Summary of Progressive’s Q2 2022 earnings call

Progressive hosted its Q2 2022 earnings call on August 3, 2022.

The highlights:

  • Continued to feel the impact of inflation, with used car prices still near all-time highs and continued rising costs to repair vehicles.
  • High fuel costs and the resulting reduced driving provide a modest tailwind to auto frequency.
  • Most of its personal auto rate revisions are behind it – reflected in Progressive’s slowing pace of second quarter rate changes. It raised rates in 17 states which had about a 2% increase countrywide, bringing its year-to-date rate increase to about 9% and its year-over-year rate increase to about 16%. This impacts PIF growth.
  • According to CEO Tricia Griffith, as competitors increased rate, the insurer increased its investment in direct acquisition in many markets, and has seen prospect volume rise. June marked the first month since May of 2021 with year-over-year new app growth in Progressive’s direct channel.
  • In property, its current pricing and underwriting activities do not adequately address weather-driven volatility – Progressive is in the process of executing a number of steps to turn the business around. It has also revised its expected underwriting profitability over the coming years, which led to a write-off of $225 million of goodwill, primarily related to the purchase of ARX Holding, the parent company of ASI, the 10th largest property carrier in the country.
  • Recall that Progressive acquired a controlling interest in ASI in 2015, and has rebranded it to Progressive Home.
  • The US property and casualty market is almost $800 billion in premiums written and more than 90% of that isn’t yet insured with Progressive.
  • The focus of the call was on the $381 billion US personal lines market, where Progressive enjoys ~10% of the combined US auto and home market share.
  • Progressive is the third largest auto carrier with almost 14% share but they write just below 2% of the US homeowners market.

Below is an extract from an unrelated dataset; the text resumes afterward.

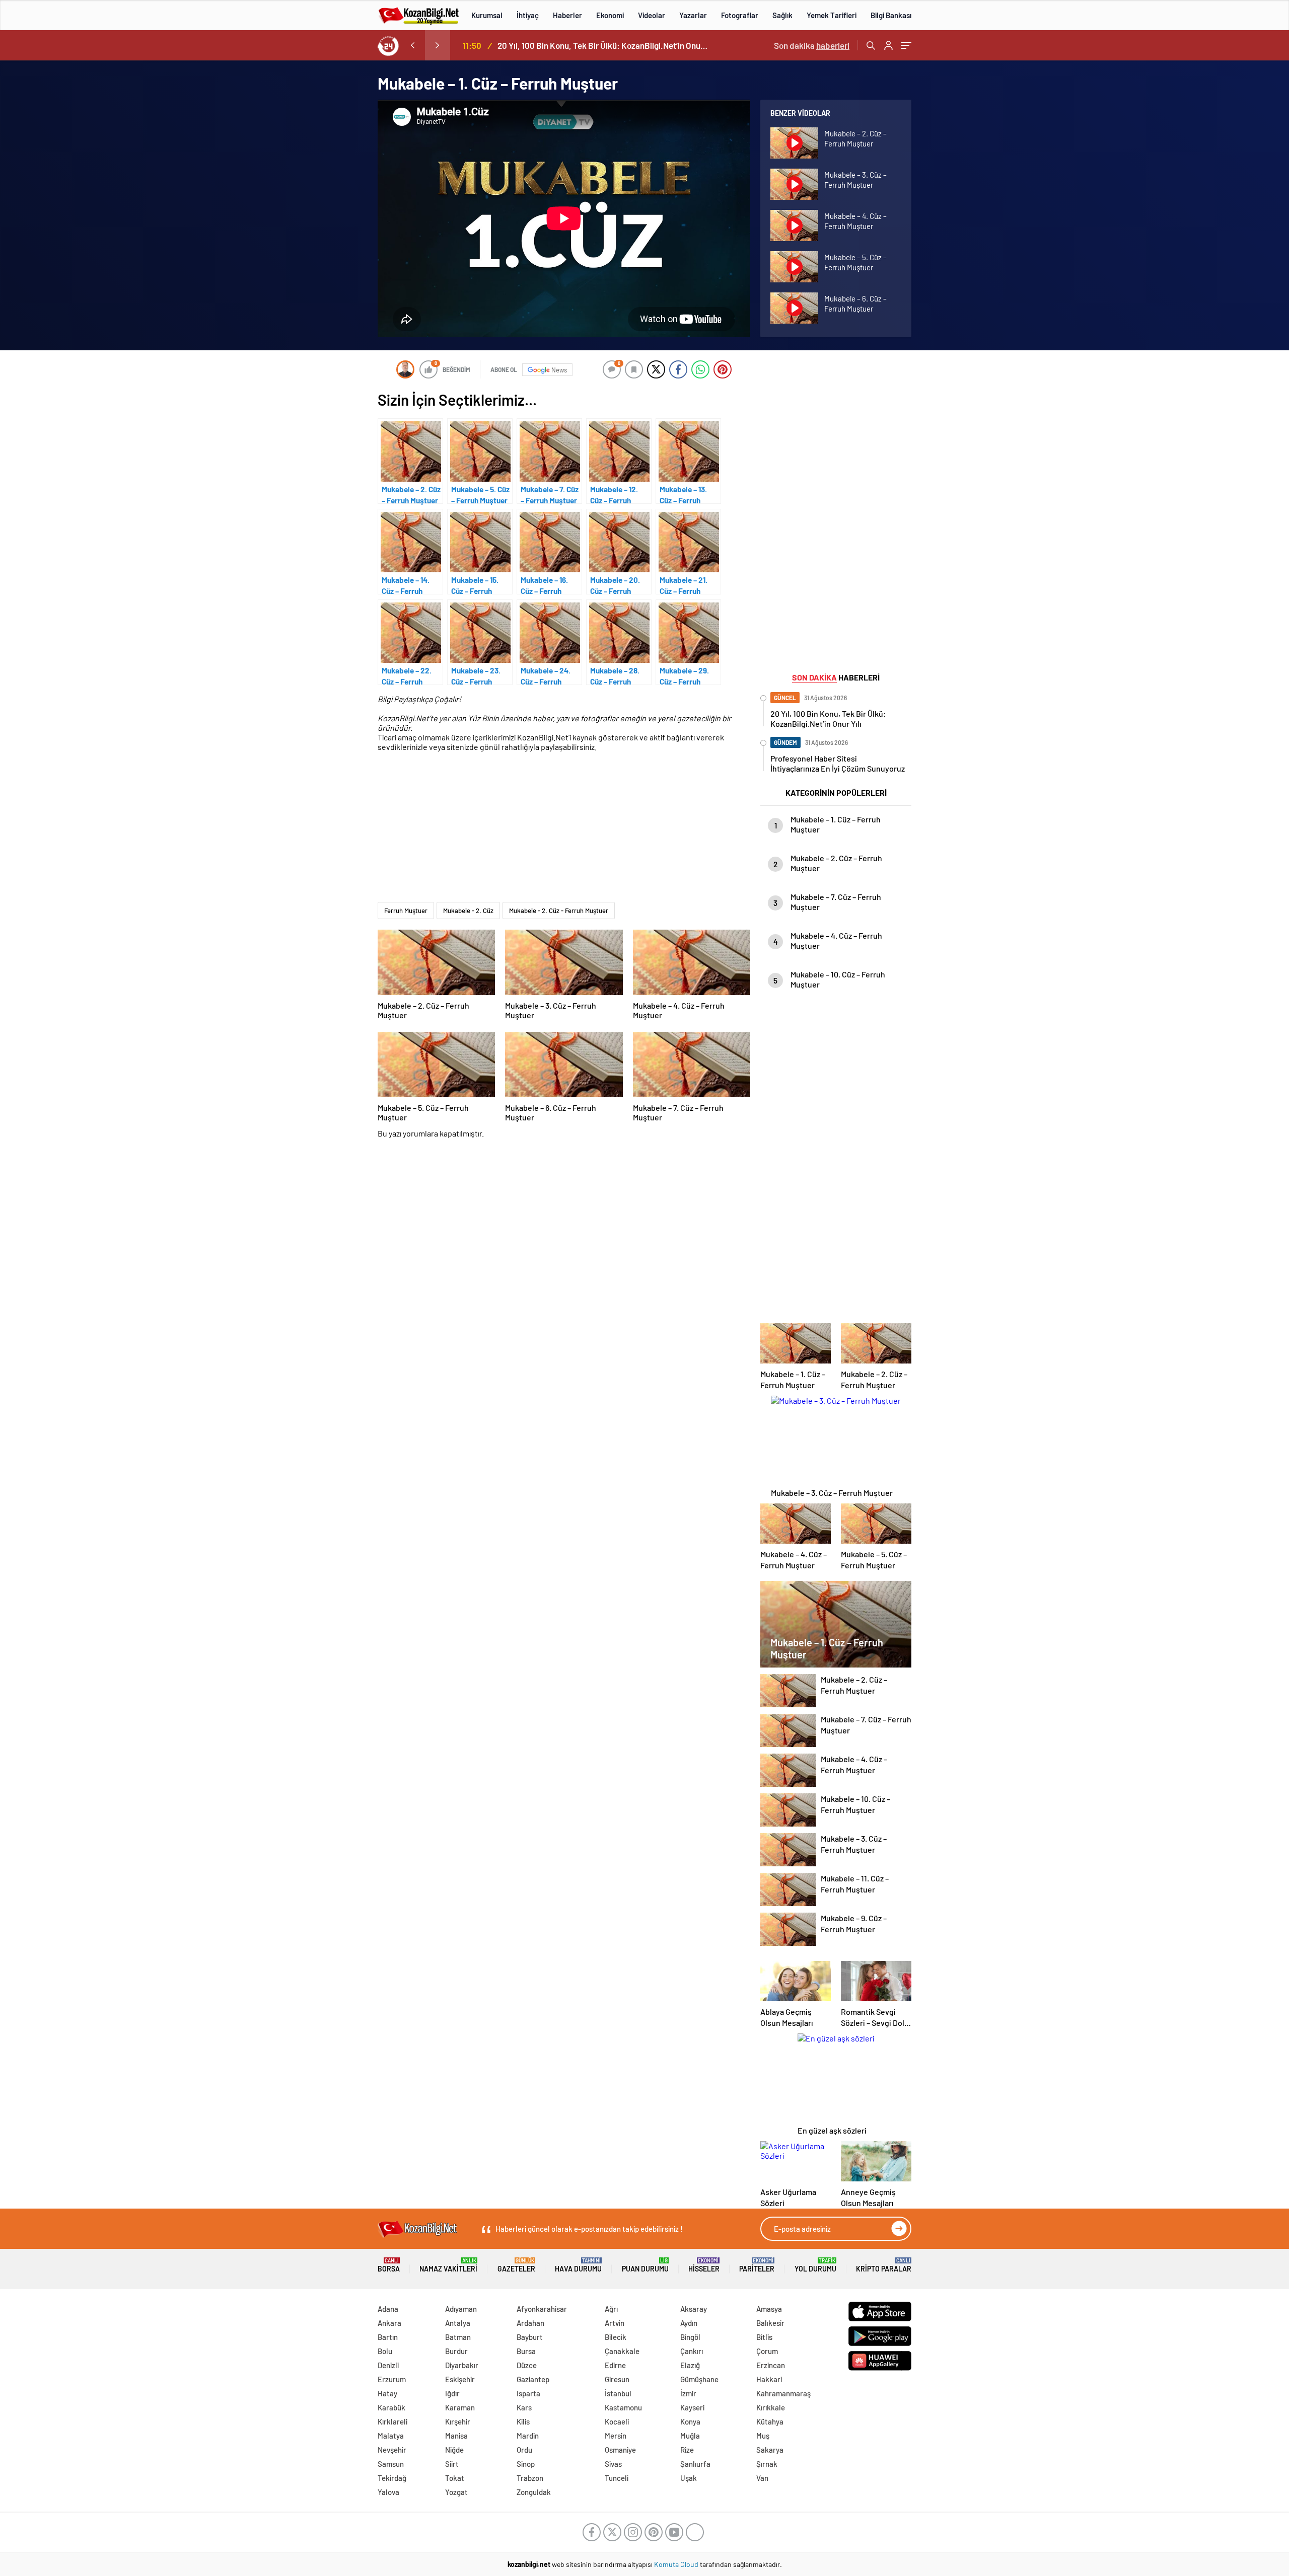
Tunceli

  • US auto direct premiums written grew about 4% annually over the past 5 years, compared to over 5% annually over the past five years and more than 8% growth in 2021 for the US homeowners market.
  • Channel share has been slowly migrating from captive agents to direct as technology adoption drives continued e-commerce migration across industries.
  • The independent agent channel continues to maintain share due to local agent expertise, the breadth of product availability and depth of carrier options that deliver the ease and savings that consumers value.

  • Recall that Progressive is known for its 4 segments – Sam (auto only), Diane (renters), Wrights (home) and Robinsons (bundled auto and home).
  • Progressive’s market share is approaching 20% for the combined Sam, Diane, and Wrights market while it remains under-penetrated with Robinsons at less than 3% share. Note that this Robinsons share does not include the more than $1 billion written by unaffiliated carriers through the Direct Progressive Advantage Agency. You’ll also note that more than half of the combined US auto and the home market is bundled. And more than 80% of that is bundled through an agent.
  • The nature of these Robinsons bundled homeowners is inherently more stable than other customer segments, and they also have approximately three times the policy life expectancy of the Sam segment.
  • When Progressive acquired a controlling interest in ASI in 2015, 64% of the company’s homeowners premium came from Florida, Texas, and Louisiana, what Progressive labels as Legacy CAT.
  • The challenges facing the Florida property market have been especially painful for Progressive since it represents almost one-quarter of its homeowners’ premium.
  • Progressive has increased rates, particularly for homes with older roofs, expanded underwriting eligibility restrictions, introduced targeted non-renewals in areas with concentrations of risk or segments that are unprofitable, and introduced cost-sharing initiatives such as higher deductibles, and actual cash value coverage on roofs that are nearing the end of their useful lives.
  • It also reduced its agency force in select markets – Progressive works with over 40,000 independent agents.
  • In terms of tech, it offers online buying in 38 states for Progressive Home.
  • On embedded insurance – “I think the embedded insurance into transactions or life events where people are acquiring the underlying asset, be it an auto, be it a boat, motorcycle, RV, or be it at home, presents a shopping opportunity where we absolutely want to position our products to both facilitate the transaction by ensuring the collateral can transfer and be protected, provided it’s got some outstanding loan or paper on it. But we are starting to work more with, as you mentioned, digital lenders as well as more traditional lenders through independent agents. So it is a growth opportunity for us, and we are constantly looking at how to position our products best, where consumers want them, need them, and frankly, are shopping for them so we can participate in those transactions.” – President of Personal Lines, Pat Callahan.
  • Re. California – “We would love to write more business in California. It is the most populous state. Unfortunately, right now, we don’t — we aren’t able to get adequate rates. And once we are able to do that, we are open for business and we’ll write as much as we can.” – CEO Tricia Griffith.

Bottom Line: Progressive is losing its Sams but increasing its market share of Dianes, Wrights and Robinsons.